Why Can'T I See This Page We Can Help With Your Order Please Dm Us With Your Name And Address And 1 Conta… … 1 3 3 3 3 3 3 3 3 Confirming To Be Availab… I… I… I… Came To The Refer Confirming Confirming Have A Moment Confirming Be Able… At… Is The Top 2Nd Day… I… Is The Stream 1 2 20 Tue I… Is The Top Confirming Plea… The Store And Manned Ch… Tue Is A Branded Gt Months Is A P… 1 Affecting To The Store Management I'Ve… Is Been 3 3 3 3 3 3 3 3 3 3 3 3 3 3 3 3 3 3 3 3 A Scam Second The Enforcement Team… Is A Scam We Want


# Summary

Several things can be taken away from this model.
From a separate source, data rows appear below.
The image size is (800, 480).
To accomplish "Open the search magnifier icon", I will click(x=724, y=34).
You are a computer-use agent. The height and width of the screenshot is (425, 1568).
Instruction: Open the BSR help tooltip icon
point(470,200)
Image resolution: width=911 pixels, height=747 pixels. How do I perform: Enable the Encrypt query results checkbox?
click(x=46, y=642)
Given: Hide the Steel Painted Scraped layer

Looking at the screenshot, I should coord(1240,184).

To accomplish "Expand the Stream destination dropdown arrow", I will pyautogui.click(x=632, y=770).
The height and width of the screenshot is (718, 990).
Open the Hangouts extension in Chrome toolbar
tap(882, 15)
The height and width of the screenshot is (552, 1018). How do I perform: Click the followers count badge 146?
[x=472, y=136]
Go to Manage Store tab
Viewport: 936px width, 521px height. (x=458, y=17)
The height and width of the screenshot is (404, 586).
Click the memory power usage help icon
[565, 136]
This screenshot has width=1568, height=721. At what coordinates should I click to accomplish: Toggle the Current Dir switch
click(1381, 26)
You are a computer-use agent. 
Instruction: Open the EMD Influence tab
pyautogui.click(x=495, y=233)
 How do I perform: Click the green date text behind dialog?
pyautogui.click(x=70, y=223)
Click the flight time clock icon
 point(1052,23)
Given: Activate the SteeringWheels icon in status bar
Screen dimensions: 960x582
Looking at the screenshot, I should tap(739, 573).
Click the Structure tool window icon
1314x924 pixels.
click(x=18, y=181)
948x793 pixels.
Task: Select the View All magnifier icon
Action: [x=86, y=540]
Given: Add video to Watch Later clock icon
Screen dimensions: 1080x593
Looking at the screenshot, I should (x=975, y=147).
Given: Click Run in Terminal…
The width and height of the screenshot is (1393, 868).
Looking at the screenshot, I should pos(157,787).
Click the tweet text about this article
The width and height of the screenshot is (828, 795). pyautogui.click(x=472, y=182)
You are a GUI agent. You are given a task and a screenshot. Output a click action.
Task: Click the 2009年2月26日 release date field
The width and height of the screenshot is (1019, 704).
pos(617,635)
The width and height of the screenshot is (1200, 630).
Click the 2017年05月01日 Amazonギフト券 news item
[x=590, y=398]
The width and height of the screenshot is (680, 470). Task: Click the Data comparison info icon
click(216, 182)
For starters it takes much less time to train so I was able to go through more epochs and potentially have a better result. Some more fine tuning could be done. But that is always the case with NLP models. I could add more layers, more neurons, etc etc. But in this case I believe that if I remove numbers from the tokens than it will produce more text. And hopefully that text will be better. There is semblance of actual speech though in this text. It isn't just the same sentence over and over again which occurred in the word model. Keras really simplified the process of building this model as well. I would also like to explore GRUs as well as attention in the following models.